(Stored data)

= Beginning of Section =

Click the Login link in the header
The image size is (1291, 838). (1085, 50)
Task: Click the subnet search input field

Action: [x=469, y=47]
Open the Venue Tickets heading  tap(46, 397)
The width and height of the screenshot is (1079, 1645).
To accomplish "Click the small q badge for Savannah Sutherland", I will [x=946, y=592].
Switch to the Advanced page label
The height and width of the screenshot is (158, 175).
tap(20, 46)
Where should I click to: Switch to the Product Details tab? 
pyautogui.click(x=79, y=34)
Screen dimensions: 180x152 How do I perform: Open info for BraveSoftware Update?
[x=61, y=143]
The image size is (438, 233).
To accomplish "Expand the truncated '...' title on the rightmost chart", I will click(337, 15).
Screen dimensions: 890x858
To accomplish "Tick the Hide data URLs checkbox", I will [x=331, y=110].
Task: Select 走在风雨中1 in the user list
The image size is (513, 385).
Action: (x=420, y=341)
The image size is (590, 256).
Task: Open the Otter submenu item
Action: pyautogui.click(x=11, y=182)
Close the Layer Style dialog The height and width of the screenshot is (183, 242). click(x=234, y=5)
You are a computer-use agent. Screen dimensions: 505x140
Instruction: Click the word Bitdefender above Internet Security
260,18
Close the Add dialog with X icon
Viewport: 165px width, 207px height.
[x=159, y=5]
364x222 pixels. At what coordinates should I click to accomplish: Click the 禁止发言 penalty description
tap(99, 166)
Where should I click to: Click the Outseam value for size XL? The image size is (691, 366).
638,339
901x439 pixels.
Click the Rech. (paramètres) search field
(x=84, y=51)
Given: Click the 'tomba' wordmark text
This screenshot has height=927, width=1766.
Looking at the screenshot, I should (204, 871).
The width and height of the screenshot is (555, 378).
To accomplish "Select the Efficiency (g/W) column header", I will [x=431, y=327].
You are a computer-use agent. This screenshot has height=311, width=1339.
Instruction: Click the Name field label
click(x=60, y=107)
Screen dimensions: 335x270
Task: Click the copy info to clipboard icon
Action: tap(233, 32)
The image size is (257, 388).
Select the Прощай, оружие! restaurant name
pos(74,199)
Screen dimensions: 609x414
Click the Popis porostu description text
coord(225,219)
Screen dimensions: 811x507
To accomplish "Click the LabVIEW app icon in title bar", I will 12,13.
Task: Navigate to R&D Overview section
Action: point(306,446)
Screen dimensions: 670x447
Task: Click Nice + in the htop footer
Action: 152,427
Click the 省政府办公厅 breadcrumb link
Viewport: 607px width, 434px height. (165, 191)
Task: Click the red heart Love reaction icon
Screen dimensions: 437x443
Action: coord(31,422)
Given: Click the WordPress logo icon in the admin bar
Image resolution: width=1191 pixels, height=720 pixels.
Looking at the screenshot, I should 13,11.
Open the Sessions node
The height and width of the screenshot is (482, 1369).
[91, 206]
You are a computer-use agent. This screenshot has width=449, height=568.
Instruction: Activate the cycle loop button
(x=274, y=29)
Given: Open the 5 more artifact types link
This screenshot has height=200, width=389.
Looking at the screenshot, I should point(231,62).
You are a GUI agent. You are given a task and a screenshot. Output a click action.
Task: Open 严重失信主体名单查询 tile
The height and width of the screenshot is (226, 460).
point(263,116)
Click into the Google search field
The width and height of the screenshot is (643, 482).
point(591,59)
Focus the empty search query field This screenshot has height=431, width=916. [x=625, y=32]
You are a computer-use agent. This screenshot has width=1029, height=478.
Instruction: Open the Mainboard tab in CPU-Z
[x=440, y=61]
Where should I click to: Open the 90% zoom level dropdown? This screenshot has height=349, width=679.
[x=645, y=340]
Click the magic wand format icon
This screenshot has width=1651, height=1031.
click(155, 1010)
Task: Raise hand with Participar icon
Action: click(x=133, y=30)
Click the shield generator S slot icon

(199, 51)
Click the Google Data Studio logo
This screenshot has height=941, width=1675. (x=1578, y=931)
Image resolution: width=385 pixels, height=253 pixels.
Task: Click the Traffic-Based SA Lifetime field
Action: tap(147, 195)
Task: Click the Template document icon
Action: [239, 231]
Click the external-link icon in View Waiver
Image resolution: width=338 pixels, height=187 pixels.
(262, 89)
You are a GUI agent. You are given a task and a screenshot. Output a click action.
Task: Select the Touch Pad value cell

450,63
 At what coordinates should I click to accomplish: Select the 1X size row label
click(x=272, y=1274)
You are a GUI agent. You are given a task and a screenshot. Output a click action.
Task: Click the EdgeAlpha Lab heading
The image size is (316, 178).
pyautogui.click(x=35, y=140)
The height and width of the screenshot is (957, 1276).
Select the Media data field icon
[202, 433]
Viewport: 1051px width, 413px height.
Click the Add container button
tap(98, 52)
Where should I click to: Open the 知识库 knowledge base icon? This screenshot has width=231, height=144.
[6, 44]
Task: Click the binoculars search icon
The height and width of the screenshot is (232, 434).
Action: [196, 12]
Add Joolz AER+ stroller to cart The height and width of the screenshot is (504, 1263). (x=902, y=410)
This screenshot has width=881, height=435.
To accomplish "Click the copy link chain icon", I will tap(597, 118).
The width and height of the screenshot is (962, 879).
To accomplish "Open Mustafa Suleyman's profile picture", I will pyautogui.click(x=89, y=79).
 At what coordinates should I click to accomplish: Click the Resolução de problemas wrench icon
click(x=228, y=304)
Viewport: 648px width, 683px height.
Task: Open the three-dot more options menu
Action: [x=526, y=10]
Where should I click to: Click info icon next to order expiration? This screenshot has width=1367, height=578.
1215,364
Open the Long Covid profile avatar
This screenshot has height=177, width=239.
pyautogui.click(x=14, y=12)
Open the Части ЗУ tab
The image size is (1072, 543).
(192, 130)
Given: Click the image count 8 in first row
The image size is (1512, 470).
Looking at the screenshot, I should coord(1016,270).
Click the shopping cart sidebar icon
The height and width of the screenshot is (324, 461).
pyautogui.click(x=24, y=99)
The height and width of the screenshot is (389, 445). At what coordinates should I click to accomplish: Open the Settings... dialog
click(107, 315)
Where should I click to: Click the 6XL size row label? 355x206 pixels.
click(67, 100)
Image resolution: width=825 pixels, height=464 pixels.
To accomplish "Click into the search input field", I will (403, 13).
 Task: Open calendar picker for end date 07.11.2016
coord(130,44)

= End of Section =

Return each line of the data where the word "computer" appears.

You are a computer-use agent. Screen dimensions: 505x140
You are a computer-use agent. This screenshot has height=311, width=1339.
You are a computer-use agent. This screenshot has width=449, height=568.
You are a computer-use agent. This screenshot has width=1029, height=478.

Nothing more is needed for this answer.